Au départ, Grand Bleu prévoyait construire une usine de transformation, mais la coopérative s’est heurtée à plusieurs embûches sur le plan financier qui l’ont amenée à revoir ses plans. Elle confierait la congélation en sous-traitance et effectuerait elle-même sa propre mise en marché.

« Les propriétaires privés, ce n’est pas un problème, nous pouvons aller de l’avant. Ce que nous demandons, c’est que les producteurs sur les terres publiques puissent eux aussi profiter du libre-choix. »

Sans entrer dans les détails, Daniel Leblond indique que les volumes de bleuets dont il est question sont « appréciables ». Selon les chiffres avancés par diverses sources, on parlerait de 7 à 10 millions de livres annuellement.

Appui du Syndicat

Le Syndicat des producteurs de bleuets du Québec (SPBQ) a donné son appui à la requête adressée à la Régie par Grand Bleu.

« Le Syndicat est là pour le bien de ses membres.
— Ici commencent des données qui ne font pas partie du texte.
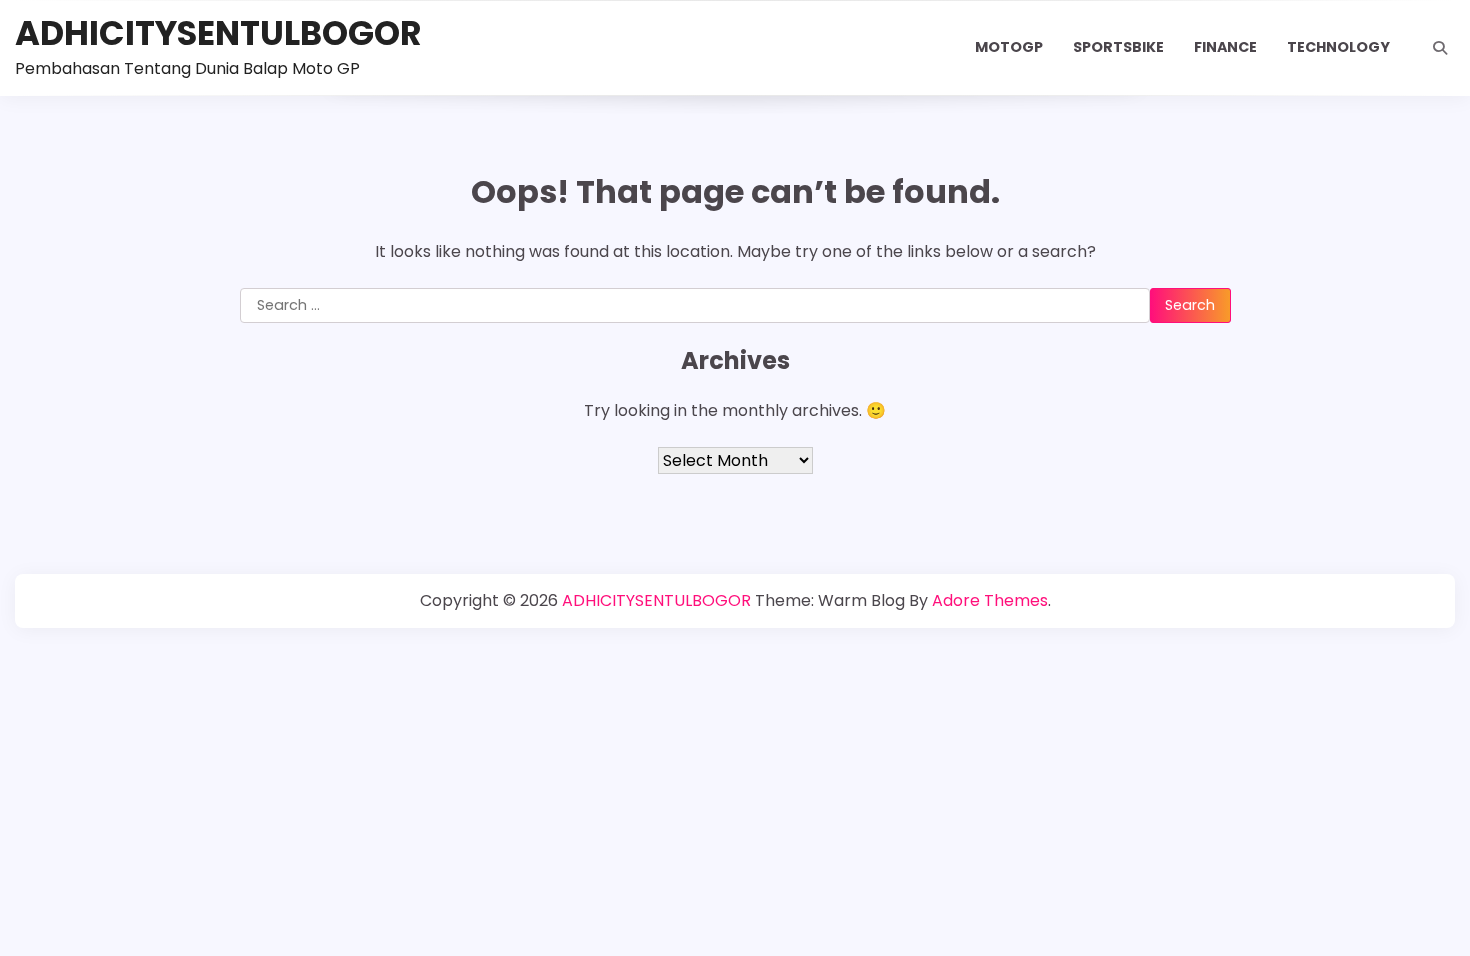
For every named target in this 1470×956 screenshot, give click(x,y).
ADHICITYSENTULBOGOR (218, 33)
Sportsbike (1118, 47)
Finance (1225, 47)
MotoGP (1009, 47)
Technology (1338, 47)
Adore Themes (990, 600)
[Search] (1440, 48)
Je ne vois pas comment on pourrait aller à l’encontre de 90 producteurs qui ont décidé de se prendre en main », affirme son président, Daniel Gobeil.
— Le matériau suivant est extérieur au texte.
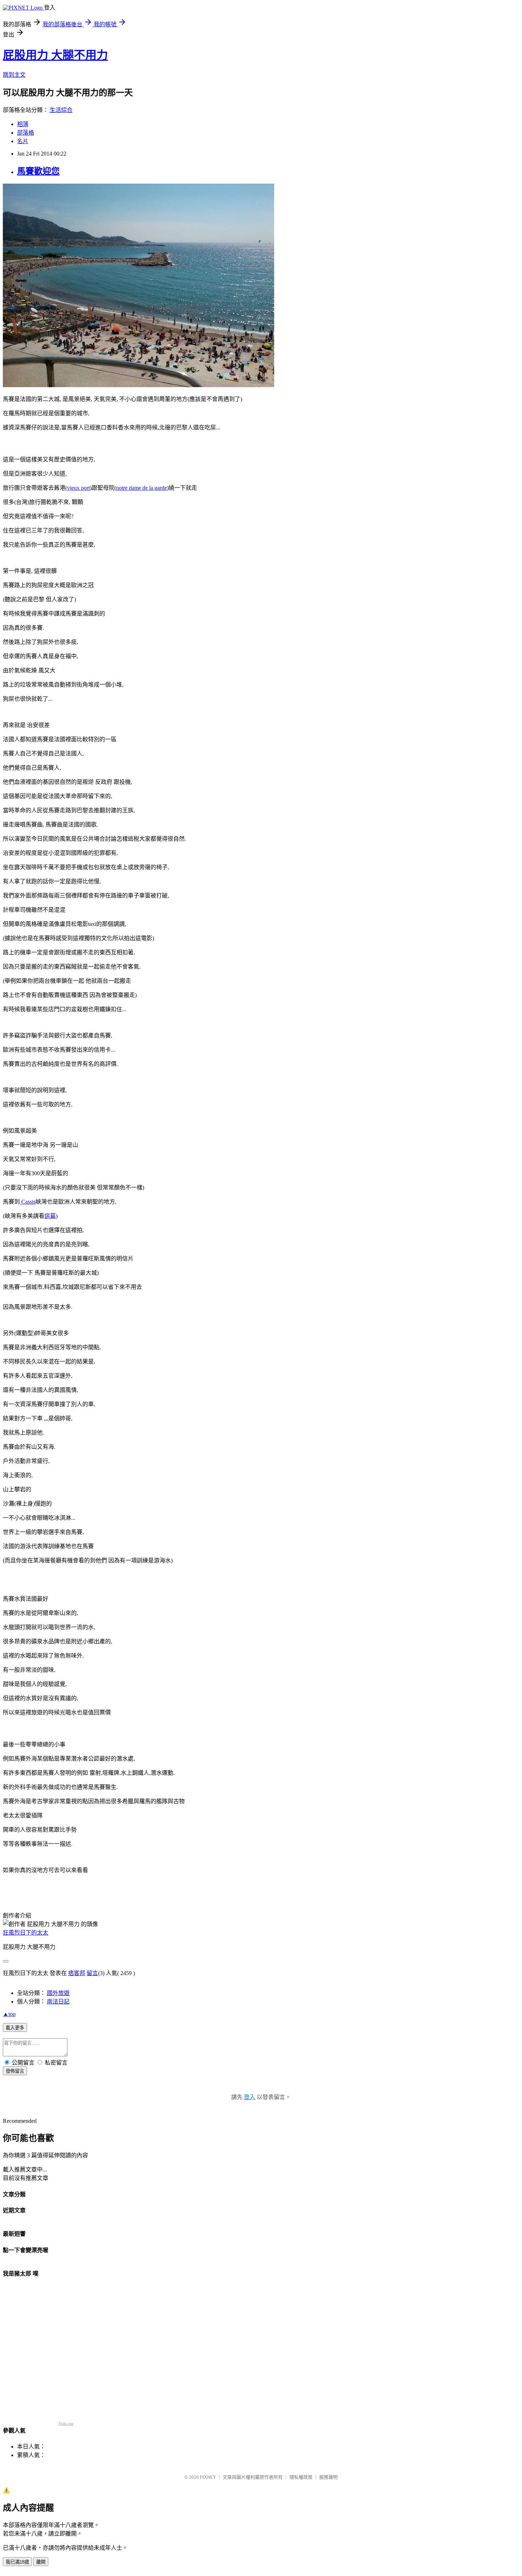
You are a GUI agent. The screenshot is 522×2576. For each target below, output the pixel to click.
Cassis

Un joueur additionnel dans l’industrie du bleuet ne pourrait pas nuire, puisque les transformateurs actuellement en place peinent à répondre, dit-il.

« Le gros avantage que je vois, c’est de libérer des boîtes pour le reste des producteurs. On se retrouve souvent le 5 ou le 6 septembre avec le sol encore bleu à attendre après des boîtes pour nos bleuets. Plus on attend, plus on court des risques de gel et de pertes. »

Tensions

En arrière-plan, il y a toutes les tensions que l’on retrouve dans l’industrie du bleuet depuis plusieurs années. Le SPBQ tente depuis longtemps de connaître les chiffres des transformateurs pour établir si les producteurs obtiennent le juste prix pour leur produit.

Chez Grand Bleu, on indique que le projet en est plutôt un de prise en main par les producteurs de leurs activités. On ne souhaite pas entrer en conflit avec les autres transformateurs.

« On veut respecter les autres transformateurs qui sont impliqués dans le plan conjoint. C’est pour cette raison que nous y allons d’une démarche transparente devant la Régie », soutient Daniel Leblond.